Supreme Court of Minnesota
Nov 2, 1984
357 N.W.2d 95 (Minn. 1984)

Summary

concluding that risk from use of all-terrain vehicle on public road was not the kind of risk contemplated by farm liability policy

Summary of this case from Christie v. Illinois Farmers Ins. Co.

Opinion

No. C6-83-1099.

November 2, 1984.

Appeal from the Douglas County District Court, Paul E. Flora, J.

Frederick L. Grunke, St. Cloud, for appellant.

Jeffrey R. Brauchle, Minneapolis, for Delores Moon.

Jeffrey D. Pederson, Wadena, for Steidl.

Ronald Michaelson, Minneapolis, for Kawasaki.

Richard Pemberton, Fergus Falls, Ralph Tillitt, Alexandria, for Alexandria Tp.

Michael Ford, St. Cloud, for Dairyland Ins.

Paul Widick, St. Cloud, for Dingman.

Craig H. Anderson, Minneapolis, for K K Sports.

Joseph M. Goldberg, Minneapolis, for Robert Moon.

Considered and decided by the court en banc without oral argument.


We hold that a registered, insured, three-wheel, all-terrain vehicle (ATV), when owner-modified for travel on the public road and when traveling on the public road, is a "motor vehicle" within the meaning of a motor vehicle exclusion of a farm liability policy. We reverse the trial court's contrary ruling.

In April 1981, defendant-respondent Robert Moon purchased a Kawasaki three-wheel, all-terrain vehicle. About 2 months later, a minor driver was operating the ATV on a township road, lost control, and in the resultant accident, a passenger, Moon's 14-year-old daughter, was seriously injured. Moon has a motorcycle liability insurance policy with Dairyland Insurance Company, which covers him and the driver for his daughter's injury claims. Moon also has a comprehensive farm liability policy with plaintiff-appellant North Star Insurance Company, under which he seeks additional protection.

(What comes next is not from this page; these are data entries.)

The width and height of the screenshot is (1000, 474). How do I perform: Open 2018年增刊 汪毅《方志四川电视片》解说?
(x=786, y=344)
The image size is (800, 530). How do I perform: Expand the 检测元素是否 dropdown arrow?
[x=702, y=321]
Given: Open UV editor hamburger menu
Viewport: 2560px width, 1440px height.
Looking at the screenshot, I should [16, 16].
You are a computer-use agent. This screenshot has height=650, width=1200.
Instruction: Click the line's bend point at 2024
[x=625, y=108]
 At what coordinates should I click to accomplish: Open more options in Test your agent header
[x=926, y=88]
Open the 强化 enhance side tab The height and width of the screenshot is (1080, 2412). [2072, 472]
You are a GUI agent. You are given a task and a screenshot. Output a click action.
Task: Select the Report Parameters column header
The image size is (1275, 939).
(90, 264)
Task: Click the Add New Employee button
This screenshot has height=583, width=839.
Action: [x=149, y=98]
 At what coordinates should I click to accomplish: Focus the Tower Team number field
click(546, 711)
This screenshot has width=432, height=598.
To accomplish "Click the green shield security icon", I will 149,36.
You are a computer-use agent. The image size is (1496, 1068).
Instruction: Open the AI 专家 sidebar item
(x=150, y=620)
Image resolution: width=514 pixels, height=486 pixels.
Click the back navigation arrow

North Star denied coverage for the accident, claiming the motor vehicle exclusion in its farm liability policy applies. It has brought this declaratory judgment action, naming all interested parties as defendants, to determine the coverage question. The trial court held that the policy exclusion did not apply and that the North Star policy provides coverage. North Star appeals.

Appellant's policy provides that its coverage does not apply —

(c) to bodily injury or property damage arising out of the ownership, maintenance, operation, use, loading or unloading of:

* * * * * *

(2) any motor vehicle owned or operated by * * * any insured; but this subdivision (2) does not apply to bodily injury or property damage occurring on the insured premises if the motor vehicle is not subject to motor vehicle registration because it is used exclusively on the insured premises or kept in dead storage on the insured premises; * * *.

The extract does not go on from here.